Summerwater by Sarah Moss
Review by Han Clark
The cover of Summerwater — a minimalist slash of matte green-gradient — carries a quote from Hilary Mantel which ends: ‘Summerwater throws much contemporary writing into the shade.’ High praise indeed, and yet it is a barely necessary embellishment. Sarah Moss has long since established herself as a vital literary troubadour. Hers is a name, much like Mantel’s, capable of speaking for itself.
Written long before the coronavirus pandemic began, in the wake of the UK’s shameful decision to pursue not only its geographical singularity from Europe, but its increasing political, ethical, and moral otherness to the continent, Sarah Moss’ sixth novel is a subtle, courageous exploration of ordinary people’s capacity for both kindness and cruelty.
Set on the longest day of the summer in a faded Scottish cabin park on the edge of Loch Lomond, the story of twelve people cooped up in their summer cabins – either rented or owned – unfolds, as they try to keep themselves occupied despite the ceaseless, torrential rain. In a series of vignettes punctuated with dispassionately conveyed reports from the natural world around them, Summerwater captures the insidious rise of distrust and suspicion that builds in the tiny make-shift community over the course of a single-day. These tensions stem largely from innocent activities carried out by people who are living on the fringes of societal norms: predominantly an Eastern European family who like to play loud music at night. Their only real crime is being different.
The title of the book comes from The Ballad of Semmerwater: a poem by Sir William Watson, which in turn is based upon the legend of Semmerwater. The legend tells of a stranger (some versions say an angel in disguise) who sought hospitality in the village of Semmerwater and was rebuffed by all except one poor household. Upon leaving the village, the stranger/angel cursed the place and doomed all (bar the one kind family) to drown in a sudden flood. Moss’s interest in folklore, particularly its darker side, is well known and expressed in some form in all ofher previous novels. That she should choose this particular legend to re-tell in the wake of Brexit… well.
Yet despite this, Moss writes each of the twelve characters with a deeply humanist and abidingly sympathetic consideration of their individual needs and desires. The building tensions within the novel may be warnings, but they are not judgemental on an individual scale. These twelve people, Moss tells us, are doing the best they can in difficult circumstances, and their individualism is made more poignant by their isolation — whether it is a working mother snatching an hour for herself to run, a teenage girl desperate to find a phone signal so that she can speak to her friends, a boy fighting against the feeling of being hemmed in by taking his kayak out on the perilous loch, or an older couple enjoying afternoon coffee in separate places, unable to establish a connection.
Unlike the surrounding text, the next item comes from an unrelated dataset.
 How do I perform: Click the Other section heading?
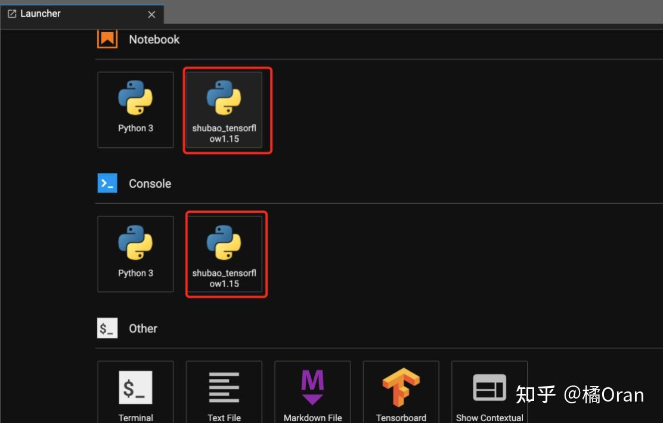[143, 328]
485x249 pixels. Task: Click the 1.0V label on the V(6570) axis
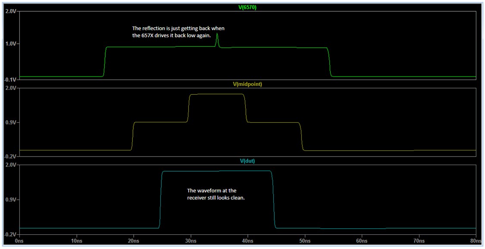[x=9, y=44]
The backdrop of the Scottish highlands is accented by interludes that gift the natural world a series of fitting sub-titles: There Are Always Wolves, The Weight of Water. This styling pulls the focus slightly, creating a side-view of the characters’ problems, lending them, almost, an air of insignificance.
Time, Moss tells us, is not on our side. Our lives are all as simultaneously precious as they are meaningless. Somewhere within that revelation lies a beautiful paradox that floats just out of reach, like a summer storm cloud reflected on a silver loch.